Imagine a business where every customer interaction, operational decision and workflow creates a small piece of feedback.

The system learns from what worked. It learns from what didn't. It learns from exceptions, edge cases and outcomes. Then the next decision starts from a stronger position than the last.

This is what Nadella calls a learning loop. The result is an organisational asset that becomes more valuable through use.

Decidr calls this the schema layer: the encoded logic of how your organisation actually makes decisions, not just what it decides.

When that layer is owned by you and runs inside your environment, every workflow execution makes it more precise to your business. The model underneath becomes interchangeable. The institutional intelligence doesn't.

Nadella puts it neatly: "The companies that build this early will have an advantage that is hard to replicate, regardless of any new individual model capability."

Why ownership matters (and the model doesn't)

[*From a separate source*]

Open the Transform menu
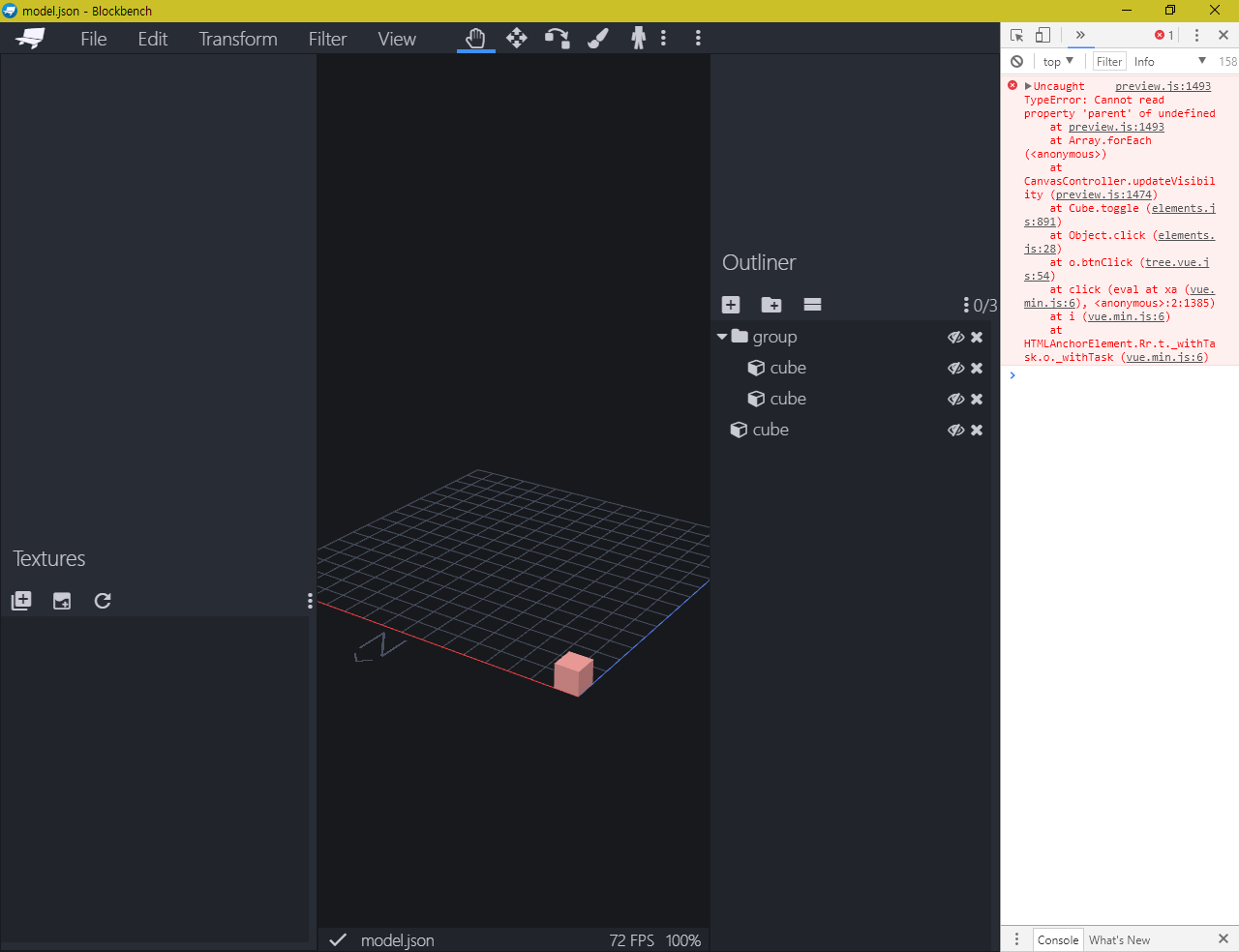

The final section of the essay is perhaps the most important.

Nadella warns about a future where businesses create the knowledge but don't capture the value. We’ve referred to this as the great knowledge heist.

"The last thing any of us want is a world where every company across every sector is ceding value to a few models that eat everything they see," Nadella says.

He draws a parallel with the first phase of globalisation. While globalisation created enormous value, it also hollowed out industries and shifted economic power away from the communities and businesses that originally created that value.

Nadella is warning that AI could create a similar pattern.

Industries spend decades building expertise. Businesses develop specialised knowledge. Employees accumulate judgement and experience. Then the value created by that knowledge flows to a small number of platforms.

Every time a task gets offloaded without capturing the judgement behind it, that knowledge migrates into someone else's infrastructure and doesn't come back.

And the industries that ignore this won't see the damage in their near-term numbers, just as globalisation looked fine in the GDP print while the underlying value was already moving. By the time the extraction is visible, it's done.

His recommendation is not to slow down AI development. It is to build a stronger ecosystem around it, so that businesses own their value and use AI to compound it.

They need a way to capture institutional knowledge, preserve it, improve it and continue benefiting from it.

This is the argument Decidr has been making all along

Nadella's essay expresses something we've watched play out in businesses for years.

The businesses that come to us aren't short of AI tools. They're short of a structure that makes those tools work as a coherent whole, one that learns, retains and improves rather than starting from scratch every session.

That structure is what DecidrOS is built to provide. The schema layer encodes how your organisation actually reasons. The task graph maps every goal, workflow and dependency into a live, connected picture of how work gets done.

And every decision, every outcome, every evaluated action gets stored permanently so the organisation doesn't just use AI: it builds an intelligence asset it owns.

This is exactly the distinction Nadella draws between an organisation that compounds and one that creates dependency.

AI sovereignty isn't a niche concern for large enterprises. It's the question every founder and operator should be asking right now, while the patterns are still forming and the cost of getting it wrong hasn't fully landed.

The model is the engine. But your organisation's expertise is the fuel. The question is whether you're building the infrastructure to hold onto it.